Thinking about it, bowing is just like what baboons do when approached by a superior male. The subordinate male bends over and the boss mounts him, just as if he were a willing female. Which shows that “the powers that be” have been fucking us since before we were people.

* * *

The duke was a tall, athletic-looking man, and looked to be in his mid-fifties, though his white hair and white full beard suggested a greater age. His clothing was vaguely Elizabethan, like that worn by everyone else on the islands, except that his was richer in texture, and the embroidery was much finer. When he came close, you could see that the needlework was so tiny that it gave the impression of being photographic lithography, rather than being done by hand. He wore a simple, unpretentious crown made of gold wire that was not much thicker than a man’s wedding ring, but it was his bearing that hit you first and hardest. Here was a man who was born and bred for leadership, and no one who saw him could possibly doubt it. All told, he was pretty impressive, having nothing in common with the typical American politician.

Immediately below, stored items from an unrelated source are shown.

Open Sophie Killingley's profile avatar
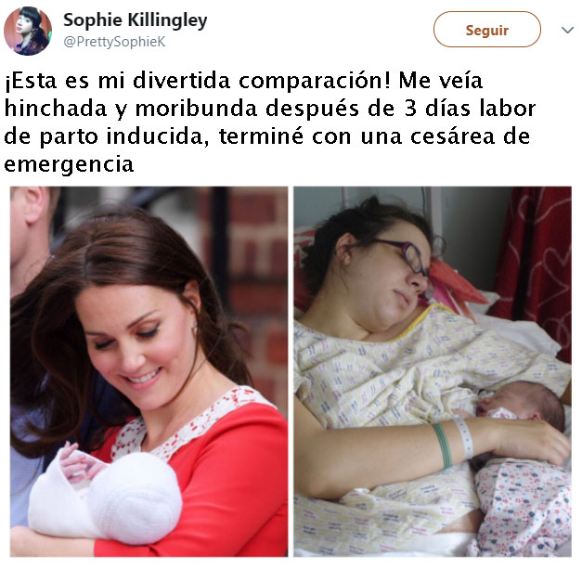This screenshot has width=582, height=568. 28,31
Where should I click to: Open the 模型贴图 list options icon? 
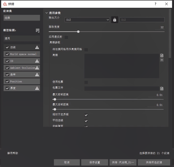38,31
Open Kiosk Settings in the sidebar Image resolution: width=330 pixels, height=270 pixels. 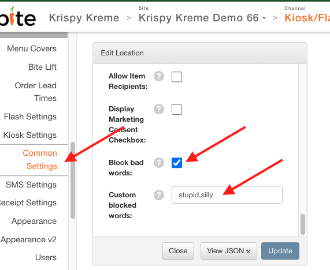click(30, 135)
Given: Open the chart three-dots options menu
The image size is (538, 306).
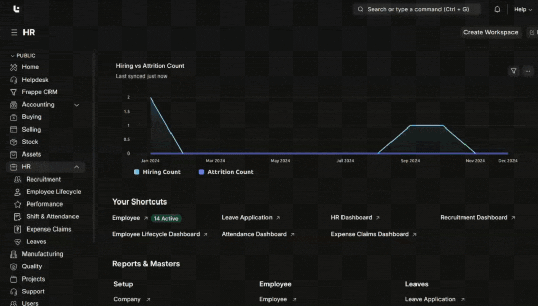Looking at the screenshot, I should pos(528,71).
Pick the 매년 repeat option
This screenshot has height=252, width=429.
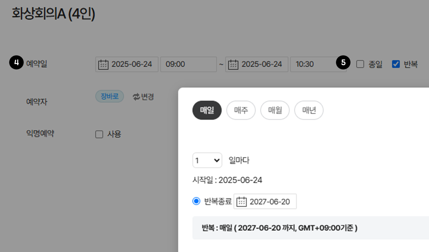(x=309, y=110)
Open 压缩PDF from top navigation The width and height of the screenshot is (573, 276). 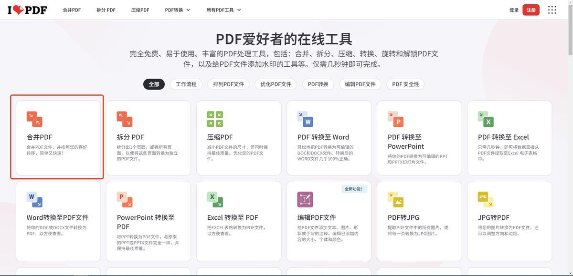pyautogui.click(x=140, y=10)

“Welcome, Your Grace,” I said in my best Westronese. I hoped “your grace” was right.

“Yes, welcome, Your Grace and Your Excellency. Could we offer to share our poor dinner fare with you?” Adam seconded.

“Why, thank you, yes,” the duke said in English that had the slight Oxford accent favored by announcers on the BBC. “I’ve heard a great deal about the excellent preserved food that you brought with you, and I’d rather enjoy trying some.”

“With pleasure, Your Grace,” I said as I went to the cases of canned food we had there.

I picked up at least one of everything, plus four cans of the absurdly popular Spam. Back in Bay City, I would have been embarrassed serving Spam to my lowest minimum-wage employee, but here, well, if the duke wanted Spam, he would get Spam. I was but a stranger in a strange land.

The table was full, with as many people as chairs, but with the speed and precision of a crack drill team, the apprentices picked up their plates, glasses, and silverware, left the table, and went back by the wall, to picnic there on the floor, out of the way. The ladies and their servants quickly cleaned up where the boys had been eating, spread a new tablecloth that appeared as if by real magic, and put out new table settings fresh from the packing cases. By the time the duke, the warlock, and both of their entourages had walked the length of the warehouse, their places at the table were ready, almost as if we had planned it that way.